Parker Posey

Spotlight By: Steve Mucchetti
SteveMucchetti@TheCinemaSource.com

Parker Posey has acted in some of the more introspective and off-beat independent movies of the last decade. Her most recent work (Hal Hartley's Fay Grim and Christopher Guest's For Your Consideration) certainly fits this description, but her turn as Kitty Kowalski in Bryan Singer's Superman Returns (2006) was a fairly radical departure from anything Posey had done previously. Her newest film, Zoe Cassavetes' Broken English, serves as a piece in a growing pile of evidence: Posey doesn't have plans to re-explore the superhero genre anytime soon. In Broken English, she stars as Nora Wilder, a thirty-something New Yorker who juggles the pursuits of love and happiness with her self-imposed pressures and insecurities.

Posey drew on much of her own experience in exploring her character's personality: 'Nora's at that place where she doesn't know where to go ' she's so afraid to live her life, just so overwhelmed. All these things that have become inflated in her live, the stuff she's carrying around, the neuroses. Just go out of the country and look at the sky and the grass; you won't feel so absorbed by it, which happens when you live in the city. It can be hard to get yourself out of your head. [Nora's] at that point too where, and I've certainly gone through it, when you find yourself in a desperate place of loneliness, and fear, and she's got issues that she's not aware of yet herself. We see someone who's in a tortured, desperate place. And she doesn't know this, but we know as we go through these times in our lives. The second you feel like that, you've got to call somebody and get yourself out of it. She's not asking for help, she's just walking around, kind of dating someone. She's not living her life yet. She doesn't realize the courage it's going to have to take.'

Clearly, Posey took a detailed interest in the background of Nora Wilder, and the motivations surrounding Wilder's insecurities were a source of concentration: 'I think people are born with a loneliness. You see people come from families where the brother's so cool, he's so outgoing, and there's the other child just feeling like they came from another planet. There's a certain sensitivity, it's soulful ' some people can hold on very easily to things. I love New York, because you can be very lonely living in a city with a bunch of other people who have the same kind of condition. [Nora's] got abandonment issues: She lost her dad, it's her fault, and she hasn't gotten over it. So, we find her at this point in her life where the pain is bubbling up. It's becoming obvious.
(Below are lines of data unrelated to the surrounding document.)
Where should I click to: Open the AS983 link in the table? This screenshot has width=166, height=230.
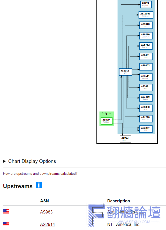pyautogui.click(x=46, y=212)
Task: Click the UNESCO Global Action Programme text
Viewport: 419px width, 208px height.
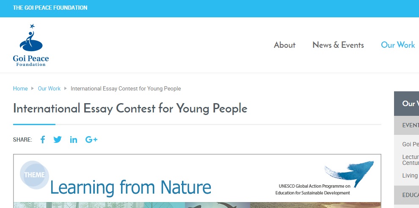Action: [x=314, y=189]
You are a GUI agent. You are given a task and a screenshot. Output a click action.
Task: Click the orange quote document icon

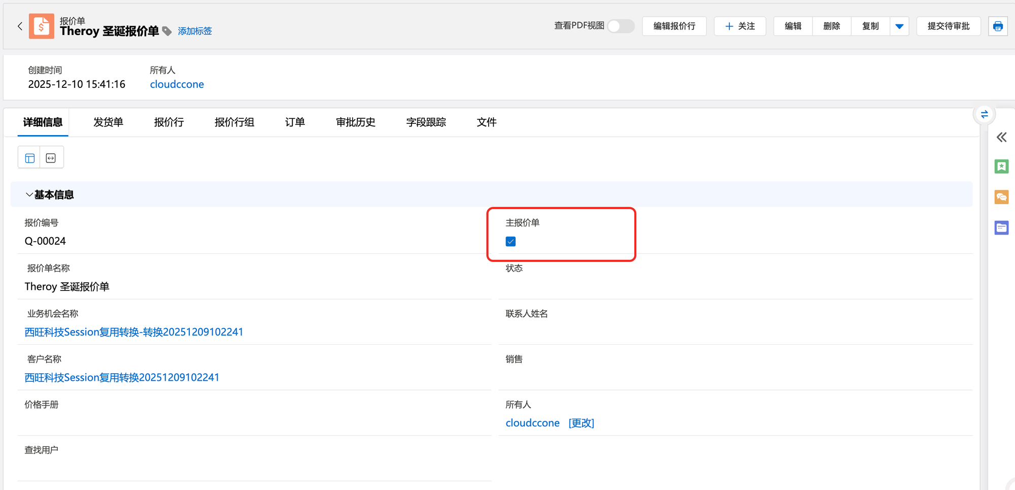pyautogui.click(x=41, y=26)
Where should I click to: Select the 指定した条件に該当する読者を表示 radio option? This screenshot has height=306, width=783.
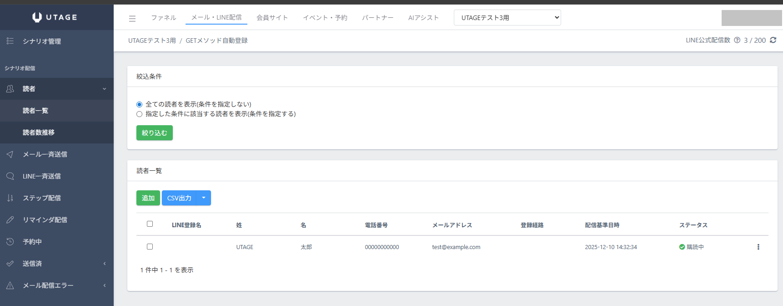pos(140,114)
Broken English is the first-time directorial effort from Zoe Cassavetes (daughter of actor/director John Cassavetes and actress Gena Rowlands, who also stars in Broken English). Posey commented on Cassavetes' talents as a director: 'Her mom said that she was very much like her father. There's a certain awareness of everyone that you need to have on a movie set ' you sit in that chair and people respect you, or you want them to, and people either have that [quality] or they don't, or they're comfortable up there or they're not. Actors are kind of puppets, the ones being absorbed into their own worlds, and you just create an atmosphere where it's very relaxed and open. There was also a real love of the story [Zoe] was telling.'

Posey also went into detail regarding her working relationship with Cassavetes, and about trying to create a movie with a sense of uniqueness: 'Working with another woman and someone that lived in New York, we have the same sensibility. The movie had a hard time getting financing because people couldn't read between the lines or see what was underneath it. Actors don't get a lot of opportunities to play a character and do the work, and bring [their work] to the film. And the actors in [Broken English] really do bring a lot. There are a lot of movies that are made strictly by a tone: Something like Fracture is a certain kind of movie. That is what's exciting for me ' to reveal things I haven't seen in a film, or seen in a character.'

Much of Broken English's storyline revolves around the concept and pursuit of love, and Posey had an interesting take regarding love's connection to her life: 'It's fascinating how people get there, and it's instantly relatable. It's not a goal for me, and life isn't a goal; when people come into my life now, I don't go 'Oh, there he is, he's the one.' It's more day to day ' my life is so different from day to day. And I'm happy with it. I can say there were times when I was alone, and I wasn't happy, or when I was in relationships and wasn't happy, but I'm optimistic. I think there's a big change happening.'

So what's up next for Posey' A new TV series: The Return of Jezebel James. Shooting begins in the fall. 'It's an Amy Sherman/Daniel Palladino project. I play a children's book editor named Sarah Tompkins. She works at Harper Collins. I have a sister that I'm estranged from, and I'm recently divorced; I was married for 11 years. I'm a control freak, I find out in the first episode that I can't have children, and I get in touch with my sister, played by Lauren Ambrose, who I haven't seen in a year. We go to a diner in the East Village, which my character finds disgusting, and I ask my sister if she'd like to carry my child for me ' thinking that it would really be fun for her, that it would really be great.'

There you have it. Just when Parker Posey seems on the verge of predictability, she does something a little differently than could be reasonably expected. Needless to say, you probably won't see her in Superman Returns Again. Probably.